Nitrite Releasing Molecules: Synthesis, Mechanism and Potential Application as Prodrugs for the Improvement of Nitric Oxide Bioavailability

Abstract

The thesis titled “Nitrite Releasing Molecules: Synthesis, Mechanism and Potential Application as Prodrugs for the Improvement of Nitric Oxide Bioavailability“ aimed at the development of strategies for the improvement of nitric oxide (NO) bioavailability in mammalian cells. The long term goal of the project was to develop potential drug molecules and strategies to combat cardiovascular diseases such as heart attack, hypertension, stroke, ischemia reperfusion injury, pulmonary thromoembolism, platelet aggregation etc. A decrease in the levels of NO has been found to be a cause of initiation and progression of these diseases. NO is generally produced in human body by a heme-containing enzyme nitric oxide synthase (NOS). When the activity of the natural enzyme NOS is compromised, human body uses an alternate mechanism to improve the bioavailability of NO through reduction of nitrite (NO2─) present in the blood plasma. The reduction of nitrite to NO is mainly carried out by heme proteins (hemoglobin, myoglobin, neuroglobin etc.) in their ferrous Fe(II) form. Under disease conditions, a suitable NO-based therapy is required as both NO and NO2─ levels are affected. As NO2─ is being considered a natural prodrug of NO, synthetic nitrite donors are emerging as potential therapeutic candidates. Therefore, NO and nitrite are the main components of this dissertation. Synthetic NO2─ donors as NO prodrugs have been explored. This thesis contains four chapters. In Chapter 2, discussion will start with the sequence of events leading to the discovery of 4-nitronaphthalimides (4-NNs) as NO2─ donor NO prodrugs. It was found that 4-NNs were good at releasing NO2─ with assistance of multiple thiols (GSH in mammalian cells) and consequent NO release was found to be mediated by iron(II) proteins, e.g., deoxy-myoglobin Fe(II). It was observed that the reaction of 4-NNs was very specific to thiols and sensitive to various factors such as reaction medium, pH and nature of thiols (nucleophilicity). The compounds showed controlled NO2─ release over a period of 12 hours.
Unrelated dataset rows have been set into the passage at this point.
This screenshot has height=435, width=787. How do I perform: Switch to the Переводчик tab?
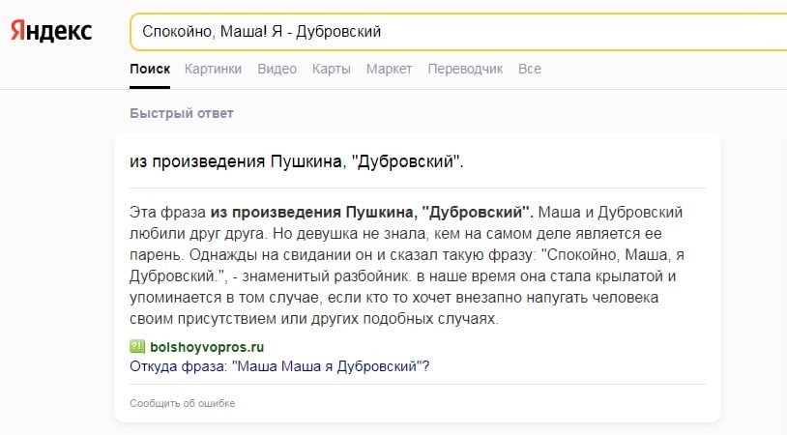465,69
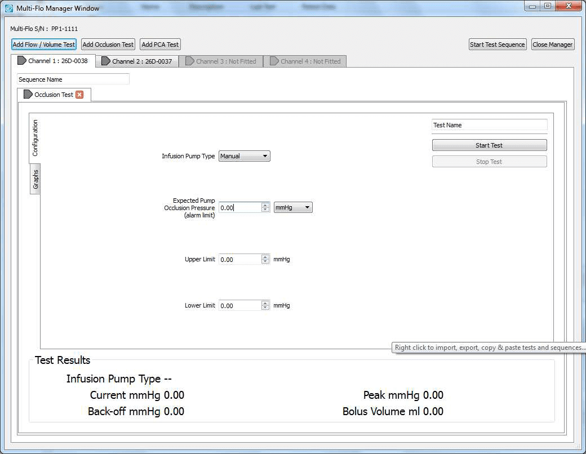Click Add Occlusion Test button

108,44
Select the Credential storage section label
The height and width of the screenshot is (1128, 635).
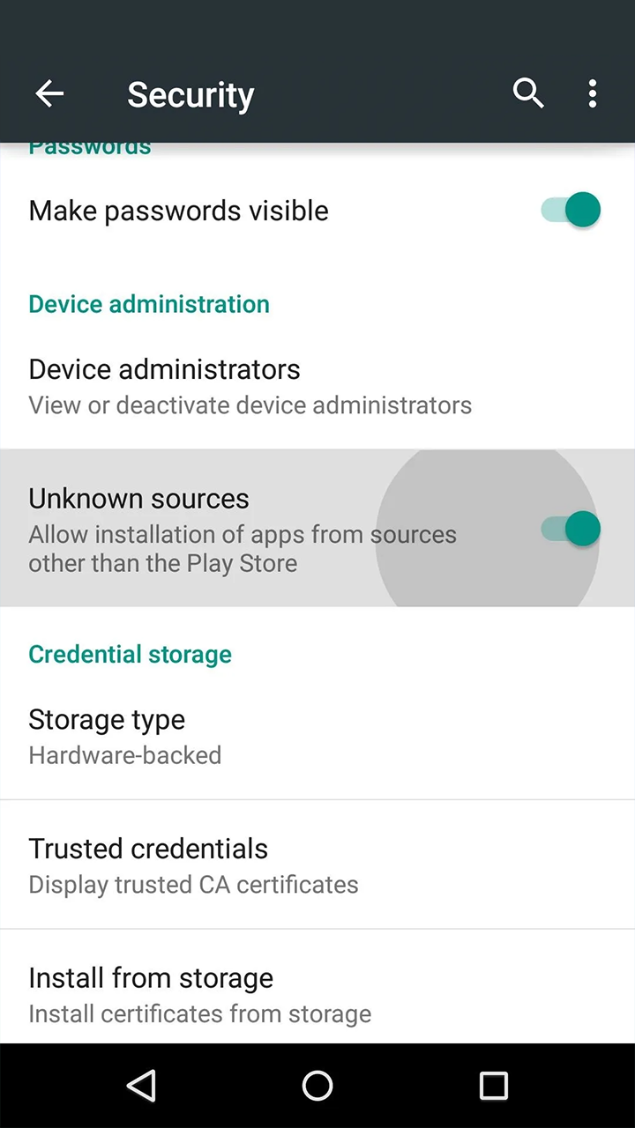(x=130, y=654)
In Chapter 3, the chemical reactivity of nitrite donors will be discussed under different reaction conditions (micellar and non-micellar), different surfactants, thiols with different pKa values and different pH conditions. It was found that cationic surfactants increased thiolate formation, whereas anionic and neutral ones could not. Additionaly, DOSY NMR, DLS & Zeta potential measurements and confocal microscopic studies indicated that 4-NNs localized in palisade layer of micelles, suitable for nucleophilic attack by thiols. Synthesis of 4-NNs with surfcatant-like structures showed enhanced NO2─ release as well as cellular uptake.

In Chapter 4, the development of bifunctional NO donor molecules will be discussed. The bifunctional molecule having ebselen moiety can release nitrite and eliminate harmful peroxynitrite simultaneously. This compound was found to release nitrite as well as scavenge peroxynitrite with low IC50 value of just 1.19 µM. In a further development, trifluoromethyl susbstituted nitrobenzene (photoinduced NO donor) moiety was attached to ebselen to release NO under photoirradiation and scavenge peroxynitrite. These two compounds can be considered as potential therapeutic candidates for disease conditions, where the NO bioavailability is compromised with an increase in the peroxynitrite levels.